[EXERCISE DIRECTIONS] Gather each line of the records where "agent" appears.

━━━ WORKING DATA ━━━

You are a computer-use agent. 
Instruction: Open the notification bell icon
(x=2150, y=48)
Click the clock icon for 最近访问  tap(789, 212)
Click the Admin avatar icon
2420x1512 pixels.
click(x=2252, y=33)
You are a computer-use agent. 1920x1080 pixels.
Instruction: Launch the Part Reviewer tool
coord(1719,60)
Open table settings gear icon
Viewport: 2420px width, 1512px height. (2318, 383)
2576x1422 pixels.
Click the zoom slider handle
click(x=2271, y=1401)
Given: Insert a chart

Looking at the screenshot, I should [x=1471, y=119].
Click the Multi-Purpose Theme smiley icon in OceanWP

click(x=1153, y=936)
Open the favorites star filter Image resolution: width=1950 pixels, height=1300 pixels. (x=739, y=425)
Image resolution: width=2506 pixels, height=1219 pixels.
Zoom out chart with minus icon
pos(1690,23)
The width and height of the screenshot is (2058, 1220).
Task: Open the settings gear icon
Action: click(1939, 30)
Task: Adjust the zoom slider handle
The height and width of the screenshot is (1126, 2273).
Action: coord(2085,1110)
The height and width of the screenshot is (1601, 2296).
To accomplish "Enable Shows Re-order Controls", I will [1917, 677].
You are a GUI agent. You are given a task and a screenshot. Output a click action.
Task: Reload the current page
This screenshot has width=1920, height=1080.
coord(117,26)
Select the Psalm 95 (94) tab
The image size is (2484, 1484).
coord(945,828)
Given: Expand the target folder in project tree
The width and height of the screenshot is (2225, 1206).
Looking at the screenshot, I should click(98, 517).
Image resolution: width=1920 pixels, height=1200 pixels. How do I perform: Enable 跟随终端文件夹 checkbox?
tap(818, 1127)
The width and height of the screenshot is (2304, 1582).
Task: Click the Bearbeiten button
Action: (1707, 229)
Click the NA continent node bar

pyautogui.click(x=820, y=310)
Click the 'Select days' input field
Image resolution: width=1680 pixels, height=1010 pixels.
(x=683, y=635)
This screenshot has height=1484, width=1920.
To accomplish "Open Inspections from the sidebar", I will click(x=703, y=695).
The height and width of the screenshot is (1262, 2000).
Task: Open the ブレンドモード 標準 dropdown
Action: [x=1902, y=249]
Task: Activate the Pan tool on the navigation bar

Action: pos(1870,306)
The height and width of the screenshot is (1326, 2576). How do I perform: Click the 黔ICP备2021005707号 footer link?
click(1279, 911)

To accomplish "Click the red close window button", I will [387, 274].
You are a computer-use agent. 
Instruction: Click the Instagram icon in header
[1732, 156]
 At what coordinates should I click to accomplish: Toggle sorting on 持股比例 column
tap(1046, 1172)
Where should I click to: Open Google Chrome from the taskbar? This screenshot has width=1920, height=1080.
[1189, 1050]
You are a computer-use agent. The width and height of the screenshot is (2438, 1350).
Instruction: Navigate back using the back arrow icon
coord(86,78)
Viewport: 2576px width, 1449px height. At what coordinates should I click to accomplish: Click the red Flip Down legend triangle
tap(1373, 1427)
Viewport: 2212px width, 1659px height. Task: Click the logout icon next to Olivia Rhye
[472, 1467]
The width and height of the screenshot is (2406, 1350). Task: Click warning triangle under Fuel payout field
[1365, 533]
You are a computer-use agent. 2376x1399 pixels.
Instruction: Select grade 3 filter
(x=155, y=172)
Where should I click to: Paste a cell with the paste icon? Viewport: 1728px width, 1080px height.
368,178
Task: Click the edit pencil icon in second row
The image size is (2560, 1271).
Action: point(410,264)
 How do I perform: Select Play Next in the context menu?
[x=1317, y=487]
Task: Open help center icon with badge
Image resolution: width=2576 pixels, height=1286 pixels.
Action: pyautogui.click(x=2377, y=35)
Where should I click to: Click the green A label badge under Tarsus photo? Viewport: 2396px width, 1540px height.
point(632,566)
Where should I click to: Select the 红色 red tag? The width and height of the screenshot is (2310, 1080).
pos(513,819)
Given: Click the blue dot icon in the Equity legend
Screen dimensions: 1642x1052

━━━

[FINISHED TASK]
You are a computer-use agent. 
You are a computer-use agent. 1920x1080 pixels.
You are a GUI agent. You are given a task and a screenshot. Output a click action.
You are a computer-use agent. 
You are a computer-use agent. The width and height of the screenshot is (2438, 1350).
You are a computer-use agent. 2376x1399 pixels.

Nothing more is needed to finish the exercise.